The Inferior

Stopmouth and his family know of no other life than the daily battle to survive. To live, they must hunt rival species, or negotiate flesh-trade with those who crave meat of the freshest human kind. It is a savage, desperate existence. And for Stopmouth, considered slow-witted hunt-fodder by his tribe due in part to his stutter, the future looks especially bleak. But then, on the day he is callously betrayed by his brother, a strange and beautiful woman falls from the sky. It is a moment that will change his destiny, and that of all humanity, forever.

The Boy Who Dared

When 16-year-old Helmuth Hubner listens to the BBC news on an illegal short-wave radio, he quickly discovers Germany is lying to the people. But when he tries to expose the truth with leaflets, he’s tried for treason. Sentenced to death and waiting in a jail cell, Helmuth’s story emerges in a series of flashbacks that show his growth from a naive child caught up in the patriotism of the times, to a sensitive and mature young man who thinks for himself.

Firework-Maker’s Daughter

A thousand miles ago, in a country east of the jungle and south of the mountains, there lived a firework-maker named Lalchand and his daughter, Lila. Lila’s learned from her father almost all there is to know about making fireworks. But he’s held back the final secret, the most dangerous one, saying Lila’s not ready to know. Not to be deterred, the headstrong girl enlists the help of her friend Chulak, and discovers that anyone who wants to be a true Firework-Maker must face down the Fire-Fiend of Mount Merapi, and bring back some of the Royal Sulphur. So Lila sets off fearlessly, ready to face pirates and demons and anything else that gets in her way.

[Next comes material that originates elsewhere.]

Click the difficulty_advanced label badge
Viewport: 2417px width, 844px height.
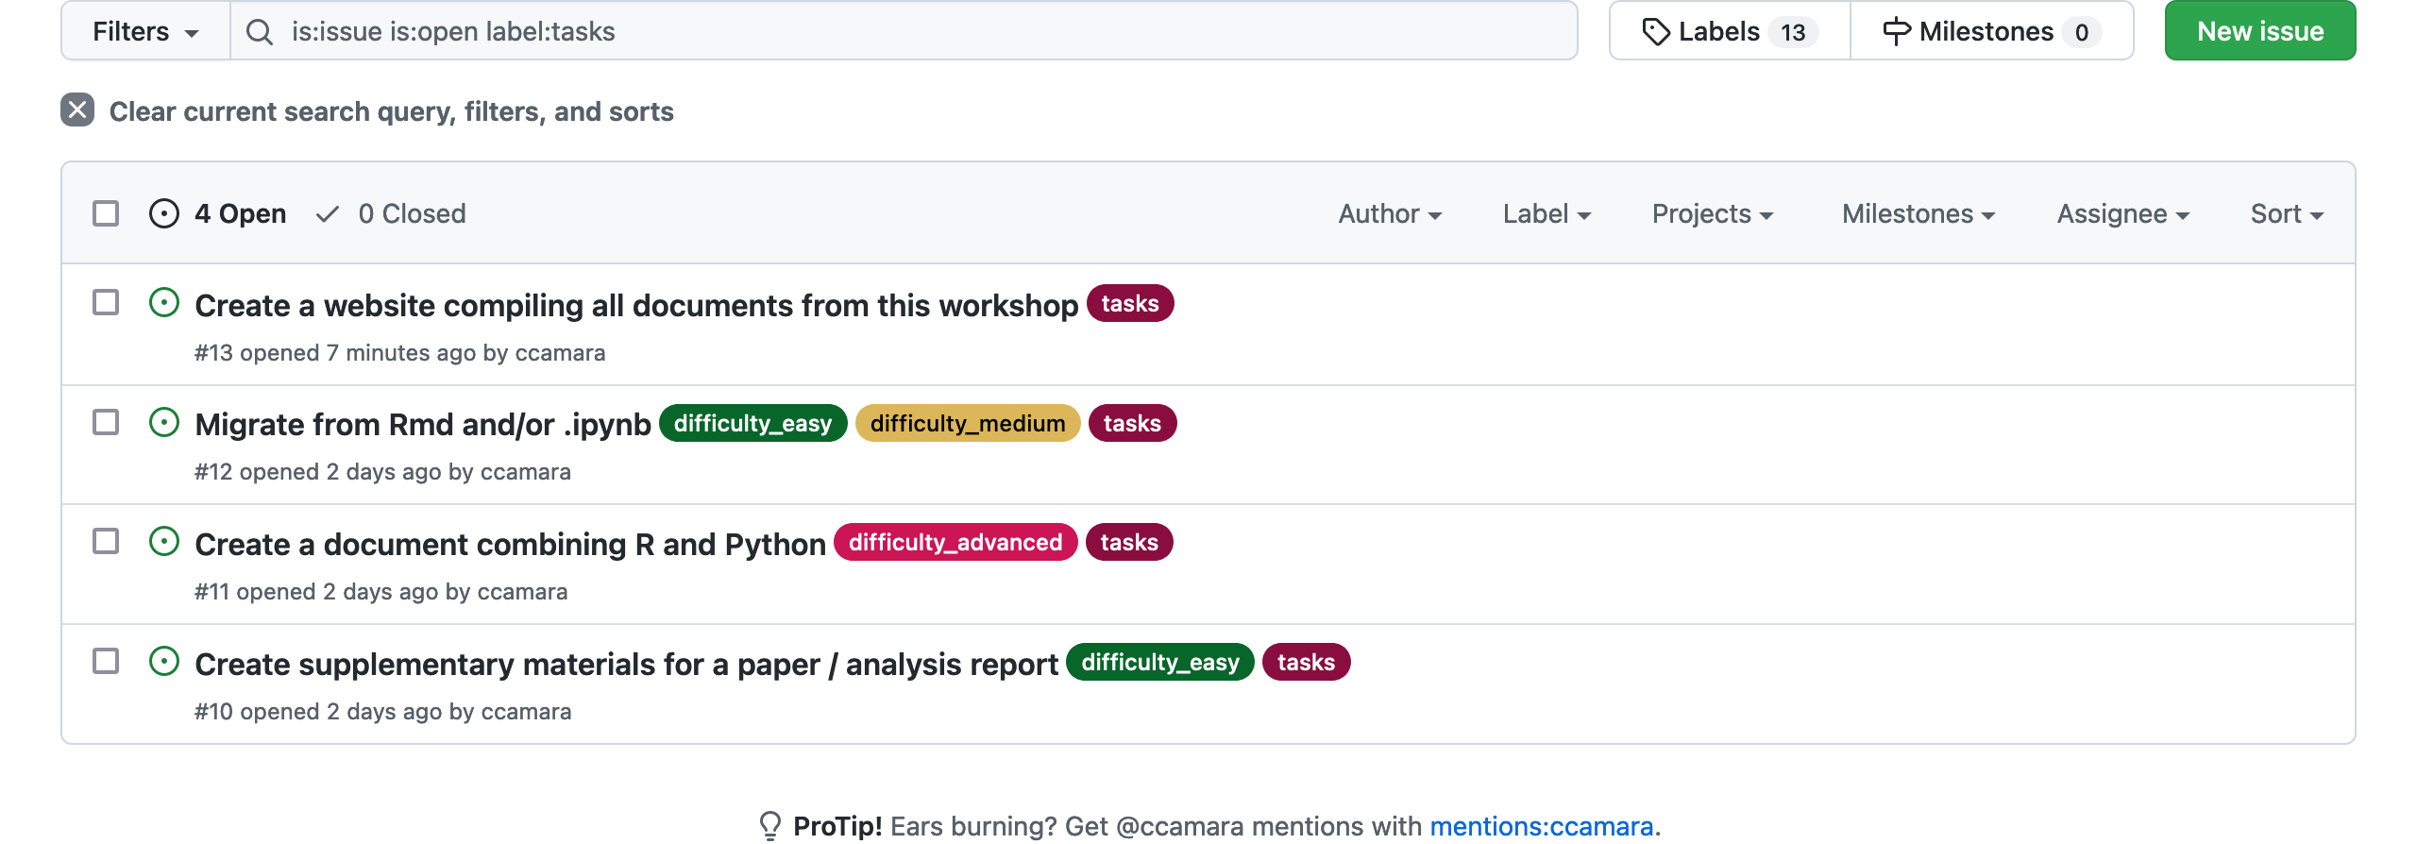click(x=955, y=543)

Pullman is the author of the Golden Compass and Clockwork.

Count Karlstein

Can you hear the distant howling of hounds and the thunder of ghostly hooves? It’s All Souls’ Eve and Zamiel the Demon Huntsman has come to claim his prey! He’s headed straight for Castle Karlstein, where the evil count has hatched an evil plan; he’ll sacrifice his two young nieces to save himself. Can Lucy and Charlotte outwit their uncle and his oily henchmen to escape their dreadful fate? From the award-winning author of The Golden Compass and The Subtle Knife comes a spooky, funny thriller just right for those middle-grade readers looking for horror–and humor.  

Cherry Time

A young boy hides under the table when his parents’ friends come over, and at school he’s too timid to make friends. But when he sees a mysterious girl who hides in the cherry tree every day after school, he wants to be brave enough not to be afraid of her. He gets himself a dog—the bravest dog he can find. And when his new pal takes a liking to the girl, the two become fast friends. She too is very bashful, but now they hang out together in the cherry tree and play every day after school. Though her family will be moving away at the end of the year, they promise to keep meeting at the tree whenever it’s cherry time.

Wildly Romantic: The English Romantic Poets: The Mad, the Bad, and the Dangerous

Meet the rebellious young poets who brought about a literary revolution. Rock stars may think they invented sex, drugs, and rock and roll, but the Romantic poets truly created the mold. In the early 1800s, poetry could land a person in jail. Those who tried to change the world through their poems risked notoriety—or courted it. Among the most subversive were a group of young writers known as the Romantics: Lord Byron, Percy Bysshe Shelley, Samuel Taylor Cole-ridge, William Wordsworth, and John Keats. These rebels believed poetry should express strong feelings in ordinary language, and their words changed literature forever.

Being

It was just supposed to be a routine exam. But when the doctors snake the fiber-optic tube down Robert Smith’s throat, what they discover doesn’t make medical sense. Plastic casings. Silver filaments. Moving metal parts. In his naked, anesthetized state on the operating table, Robert hears the surgeons’ shocked comments: “What the hell is that?” “It’s me,” Robert thinks, “and I’ve got to get out of here.” Armed with a stolen automatic and the videotape of his strange organs, he manages to escape, and to embark on an orphan’s violent odyssey to find out exactly who–exactly what–he is.